About this exercise: Retype each entry below, keeping every character the same.

Records provided:

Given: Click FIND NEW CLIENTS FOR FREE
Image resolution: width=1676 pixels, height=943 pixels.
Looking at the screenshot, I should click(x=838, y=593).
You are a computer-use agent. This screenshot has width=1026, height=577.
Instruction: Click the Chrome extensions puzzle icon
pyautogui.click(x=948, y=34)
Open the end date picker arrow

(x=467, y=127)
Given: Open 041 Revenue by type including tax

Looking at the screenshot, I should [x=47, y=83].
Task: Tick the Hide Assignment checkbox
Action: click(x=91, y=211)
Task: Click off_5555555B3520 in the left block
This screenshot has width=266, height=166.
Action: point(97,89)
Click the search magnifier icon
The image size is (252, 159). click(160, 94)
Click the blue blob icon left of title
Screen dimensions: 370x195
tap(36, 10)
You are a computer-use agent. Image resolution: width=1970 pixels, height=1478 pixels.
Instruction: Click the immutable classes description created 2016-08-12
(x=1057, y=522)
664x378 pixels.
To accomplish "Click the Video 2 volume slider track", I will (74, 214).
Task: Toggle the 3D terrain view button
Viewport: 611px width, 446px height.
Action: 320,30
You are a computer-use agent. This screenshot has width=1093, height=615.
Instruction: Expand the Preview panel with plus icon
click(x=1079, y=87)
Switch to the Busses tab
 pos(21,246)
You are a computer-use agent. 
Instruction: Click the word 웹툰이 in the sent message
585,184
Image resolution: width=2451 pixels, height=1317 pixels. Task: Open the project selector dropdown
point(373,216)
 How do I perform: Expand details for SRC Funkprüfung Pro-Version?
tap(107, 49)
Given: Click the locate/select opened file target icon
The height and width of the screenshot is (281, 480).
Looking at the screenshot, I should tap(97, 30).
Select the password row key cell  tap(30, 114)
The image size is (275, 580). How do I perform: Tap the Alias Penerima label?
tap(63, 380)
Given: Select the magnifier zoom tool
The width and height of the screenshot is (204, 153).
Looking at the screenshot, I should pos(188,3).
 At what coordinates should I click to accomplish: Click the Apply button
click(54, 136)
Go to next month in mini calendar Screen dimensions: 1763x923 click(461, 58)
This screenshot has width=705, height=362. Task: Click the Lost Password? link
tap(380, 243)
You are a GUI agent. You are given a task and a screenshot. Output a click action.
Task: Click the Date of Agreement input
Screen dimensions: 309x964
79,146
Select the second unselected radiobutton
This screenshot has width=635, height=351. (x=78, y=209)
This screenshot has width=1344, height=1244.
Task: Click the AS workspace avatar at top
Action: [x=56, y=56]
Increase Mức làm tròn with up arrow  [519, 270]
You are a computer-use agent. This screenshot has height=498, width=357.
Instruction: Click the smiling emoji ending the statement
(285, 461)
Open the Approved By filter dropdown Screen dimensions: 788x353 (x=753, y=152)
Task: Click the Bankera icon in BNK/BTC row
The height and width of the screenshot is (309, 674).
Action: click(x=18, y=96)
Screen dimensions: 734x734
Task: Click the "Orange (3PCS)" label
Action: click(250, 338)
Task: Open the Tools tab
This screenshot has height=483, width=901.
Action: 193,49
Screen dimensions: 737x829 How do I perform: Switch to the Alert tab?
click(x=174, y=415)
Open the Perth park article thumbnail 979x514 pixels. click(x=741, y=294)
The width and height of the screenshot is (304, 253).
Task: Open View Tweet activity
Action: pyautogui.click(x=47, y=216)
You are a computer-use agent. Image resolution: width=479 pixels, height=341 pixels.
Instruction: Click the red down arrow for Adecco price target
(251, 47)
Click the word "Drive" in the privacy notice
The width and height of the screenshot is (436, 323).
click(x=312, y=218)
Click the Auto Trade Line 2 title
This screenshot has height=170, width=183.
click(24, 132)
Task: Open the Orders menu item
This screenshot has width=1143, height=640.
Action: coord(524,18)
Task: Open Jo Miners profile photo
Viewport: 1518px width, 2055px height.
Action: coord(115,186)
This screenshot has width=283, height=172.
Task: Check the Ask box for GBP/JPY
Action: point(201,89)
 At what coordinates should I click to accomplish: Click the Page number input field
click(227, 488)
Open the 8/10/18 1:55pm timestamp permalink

Answer:
Given: Click FIND NEW CLIENTS FOR FREE
Image resolution: width=1676 pixels, height=943 pixels.
Looking at the screenshot, I should click(x=838, y=593).
You are a computer-use agent. This screenshot has width=1026, height=577.
Instruction: Click the Chrome extensions puzzle icon
pyautogui.click(x=948, y=34)
Open the end date picker arrow

(x=467, y=127)
Given: Open 041 Revenue by type including tax

Looking at the screenshot, I should [x=47, y=83].
Task: Tick the Hide Assignment checkbox
Action: click(x=91, y=211)
Task: Click off_5555555B3520 in the left block
This screenshot has width=266, height=166.
Action: point(97,89)
Click the search magnifier icon
The image size is (252, 159). click(160, 94)
Click the blue blob icon left of title
Screen dimensions: 370x195
tap(36, 10)
You are a computer-use agent. Image resolution: width=1970 pixels, height=1478 pixels.
Instruction: Click the immutable classes description created 2016-08-12
(x=1057, y=522)
664x378 pixels.
To accomplish "Click the Video 2 volume slider track", I will (74, 214).
Task: Toggle the 3D terrain view button
Viewport: 611px width, 446px height.
Action: 320,30
You are a computer-use agent. This screenshot has width=1093, height=615.
Instruction: Expand the Preview panel with plus icon
click(x=1079, y=87)
Switch to the Busses tab
 pos(21,246)
You are a computer-use agent. 
Instruction: Click the word 웹툰이 in the sent message
585,184
Image resolution: width=2451 pixels, height=1317 pixels. Task: Open the project selector dropdown
point(373,216)
 How do I perform: Expand details for SRC Funkprüfung Pro-Version?
tap(107, 49)
Given: Click the locate/select opened file target icon
The height and width of the screenshot is (281, 480).
Looking at the screenshot, I should tap(97, 30).
Select the password row key cell  tap(30, 114)
The image size is (275, 580). How do I perform: Tap the Alias Penerima label?
tap(63, 380)
Given: Select the magnifier zoom tool
The width and height of the screenshot is (204, 153).
Looking at the screenshot, I should pos(188,3).
 At what coordinates should I click to accomplish: Click the Apply button
click(54, 136)
Go to next month in mini calendar Screen dimensions: 1763x923 click(461, 58)
This screenshot has width=705, height=362. Task: Click the Lost Password? link
tap(380, 243)
You are a GUI agent. You are given a task and a screenshot. Output a click action.
Task: Click the Date of Agreement input
Screen dimensions: 309x964
79,146
Select the second unselected radiobutton
This screenshot has width=635, height=351. (x=78, y=209)
This screenshot has width=1344, height=1244.
Task: Click the AS workspace avatar at top
Action: [x=56, y=56]
Increase Mức làm tròn with up arrow  [519, 270]
You are a computer-use agent. This screenshot has height=498, width=357.
Instruction: Click the smiling emoji ending the statement
(285, 461)
Open the Approved By filter dropdown Screen dimensions: 788x353 (x=753, y=152)
Task: Click the Bankera icon in BNK/BTC row
The height and width of the screenshot is (309, 674).
Action: click(x=18, y=96)
Screen dimensions: 734x734
Task: Click the "Orange (3PCS)" label
Action: click(250, 338)
Task: Open the Tools tab
This screenshot has height=483, width=901.
Action: 193,49
Screen dimensions: 737x829 How do I perform: Switch to the Alert tab?
click(x=174, y=415)
Open the Perth park article thumbnail 979x514 pixels. click(x=741, y=294)
The width and height of the screenshot is (304, 253).
Task: Open View Tweet activity
Action: pyautogui.click(x=47, y=216)
You are a computer-use agent. Image resolution: width=479 pixels, height=341 pixels.
Instruction: Click the red down arrow for Adecco price target
(251, 47)
Click the word "Drive" in the privacy notice
The width and height of the screenshot is (436, 323).
click(x=312, y=218)
Click the Auto Trade Line 2 title
This screenshot has height=170, width=183.
click(24, 132)
Task: Open the Orders menu item
This screenshot has width=1143, height=640.
Action: coord(524,18)
Task: Open Jo Miners profile photo
Viewport: 1518px width, 2055px height.
Action: coord(115,186)
This screenshot has width=283, height=172.
Task: Check the Ask box for GBP/JPY
Action: point(201,89)
 At what coordinates should I click to accomplish: Click the Page number input field
click(227, 488)
Open the 8/10/18 1:55pm timestamp permalink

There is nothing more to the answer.